Stated goal A ▸ Rewrite everything in the listing from the line containing "At what coordinates" down to the end of the listing as a JSON list of strings, one string per line, with blank lines skipped and the pictures left out.

Text block ▸
┏━━

Well at least you went & tried! & you could try again if you wanted to as well, he just needs to get used to being around dogs, people should have talked to you, that's a bit strange :/ You should always talk at things like that & welcome newbies IMO.


----------



## Pollypiglet (Oct 22, 2011)

Poor you it must be upsetting when you thought you were doing well. The only things I can suggest are that you try and remain upbeat as your dog will pick up on your anxiety and as she will not have a leader she will be fending for herself. Try not to 'reward' barking with treats in attempt to make her stop. Maybe you could try time out if she starts barking take her outside and wait until she is settled and calm then go back in. you may be in and out quite a few times but it may work. I would like to think the trainer would support you and not leave you to flounder. Good luck and be happy!!


----------



## holicon (Mar 8, 2011)

thank you Sue. I have now booked us to have a one to one with a different trainer as she wanted to see what he was like and see why he is acting like he does. She didn't just want me to turn up to training classes. There is also another cockapoo that goes there so it will be nice to meet them. I know what you are saying about keep treating him because sometimes I feel he barks, then looks at me for a treat!

I have now got him to roll over and let me step over him when in down position so the training side is doing well.

┗━━

Screen grounding listing:
┏━━

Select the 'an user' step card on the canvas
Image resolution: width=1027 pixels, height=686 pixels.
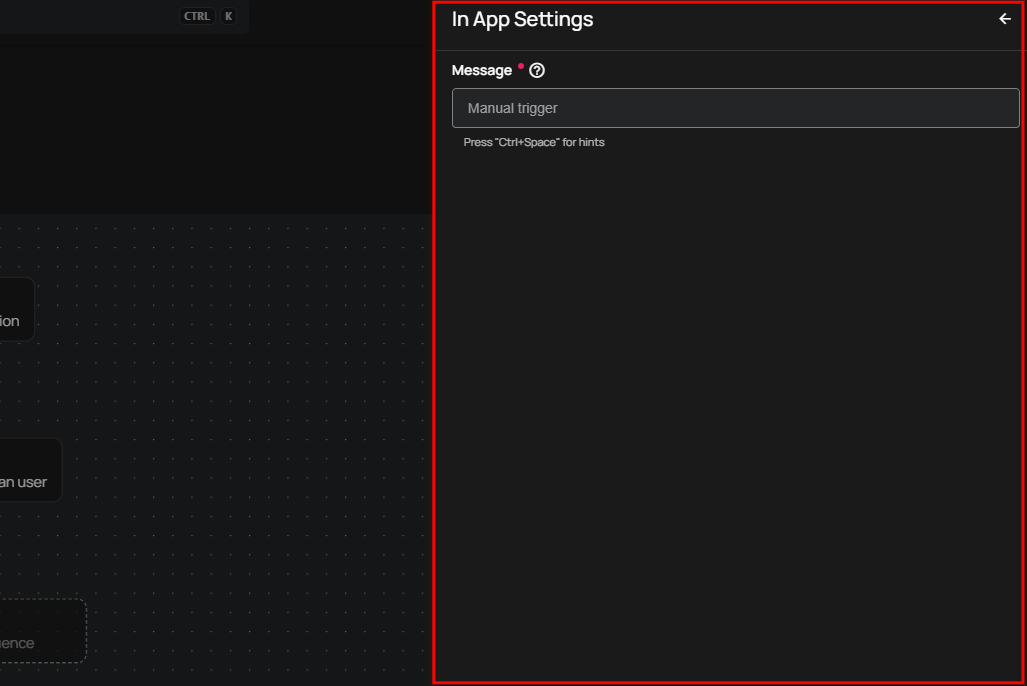coord(25,470)
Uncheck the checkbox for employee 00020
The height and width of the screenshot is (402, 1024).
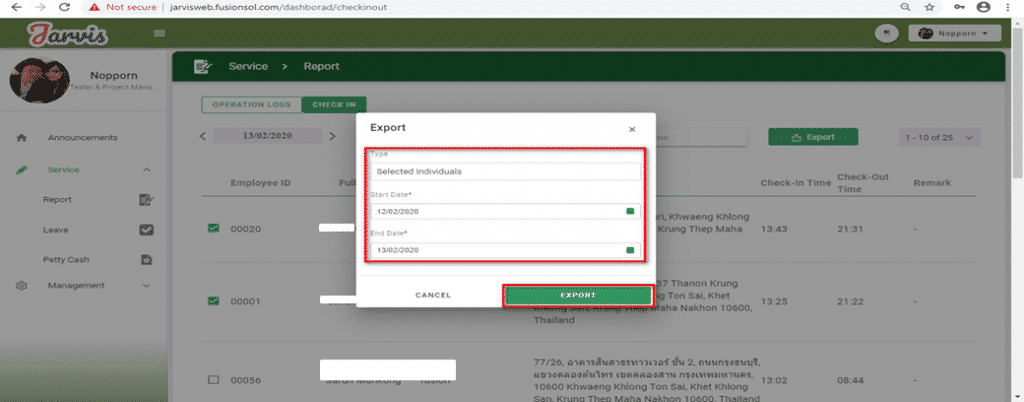tap(213, 229)
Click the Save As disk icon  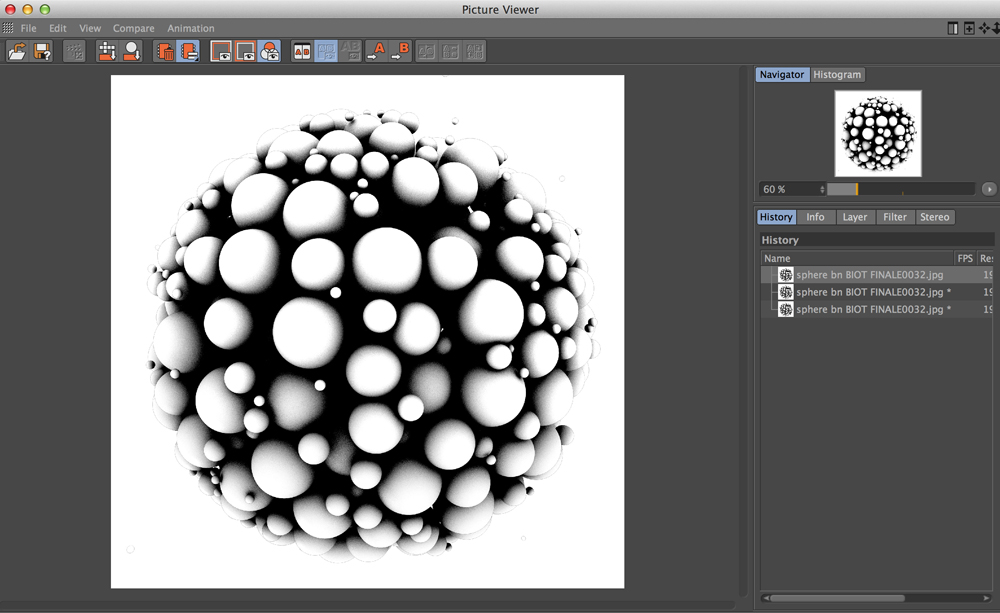coord(42,51)
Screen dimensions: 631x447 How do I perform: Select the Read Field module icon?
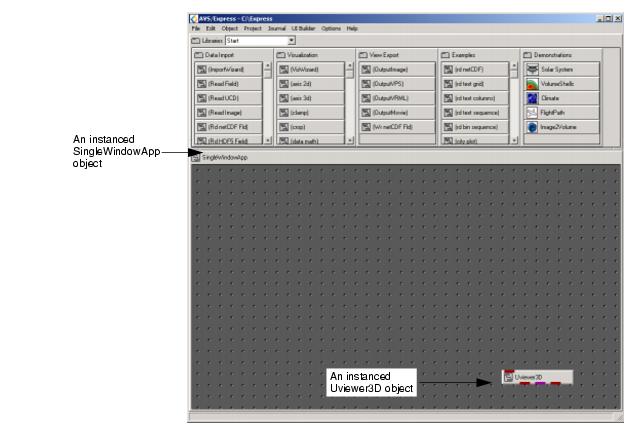[x=200, y=84]
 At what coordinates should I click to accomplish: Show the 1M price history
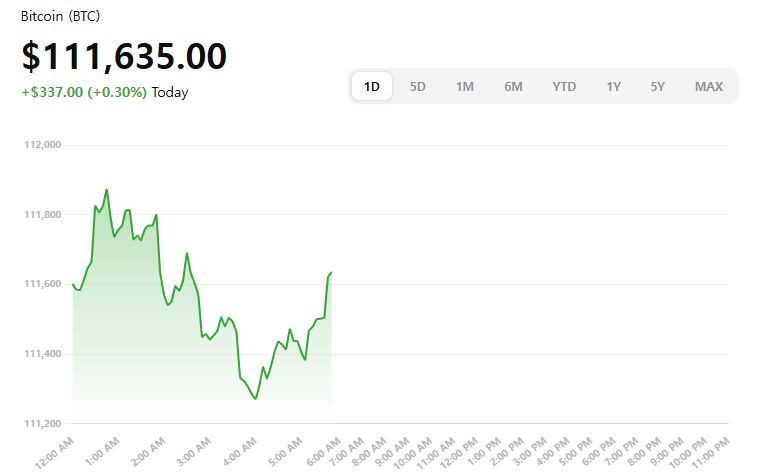point(465,86)
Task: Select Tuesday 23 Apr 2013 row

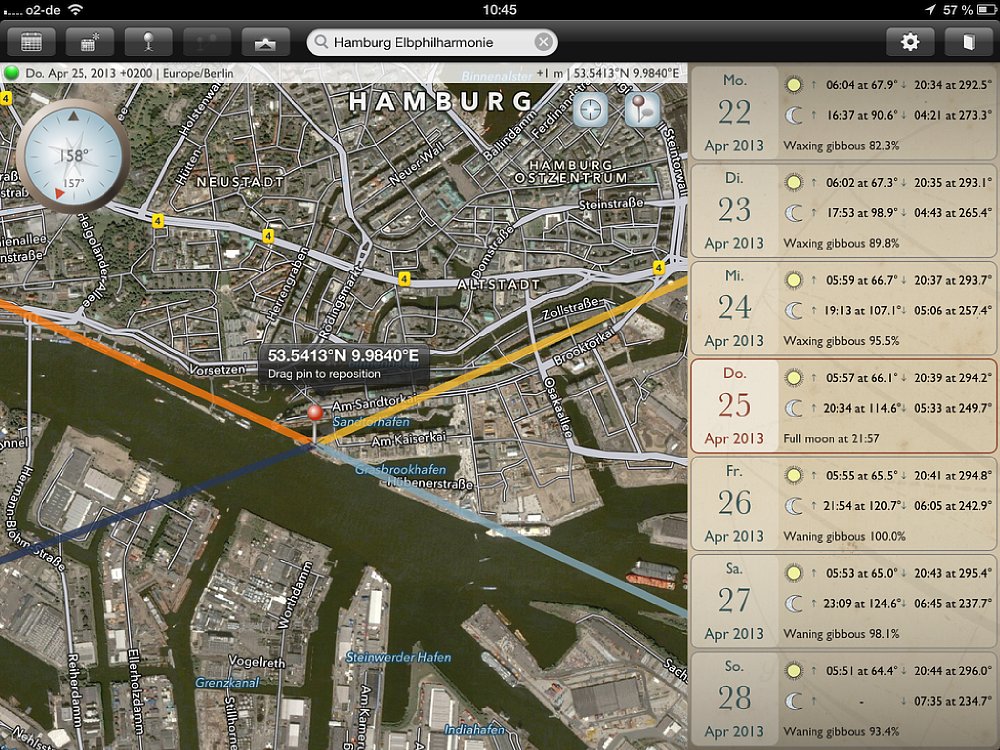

┗━━

Stated goal B ▸ Give the forum thread about training a barking dog again, word for word.

Full solution A ▸
[
  " At what coordinates should I click to accomplish: Show the 1M price history",
  "point(465,86)",
  "Task: Select Tuesday 23 Apr 2013 row"
]

Full solution B ▸
Well at least you went & tried! & you could try again if you wanted to as well, he just needs to get used to being around dogs, people should have talked to you, that's a bit strange :/ You should always talk at things like that & welcome newbies IMO.


----------



## Pollypiglet (Oct 22, 2011)

Poor you it must be upsetting when you thought you were doing well. The only things I can suggest are that you try and remain upbeat as your dog will pick up on your anxiety and as she will not have a leader she will be fending for herself. Try not to 'reward' barking with treats in attempt to make her stop. Maybe you could try time out if she starts barking take her outside and wait until she is settled and calm then go back in. you may be in and out quite a few times but it may work. I would like to think the trainer would support you and not leave you to flounder. Good luck and be happy!!


----------



## holicon (Mar 8, 2011)

thank you Sue. I have now booked us to have a one to one with a different trainer as she wanted to see what he was like and see why he is acting like he does. She didn't just want me to turn up to training classes. There is also another cockapoo that goes there so it will be nice to meet them. I know what you are saying about keep treating him because sometimes I feel he barks, then looks at me for a treat!

I have now got him to roll over and let me step over him when in down position so the training side is doing well.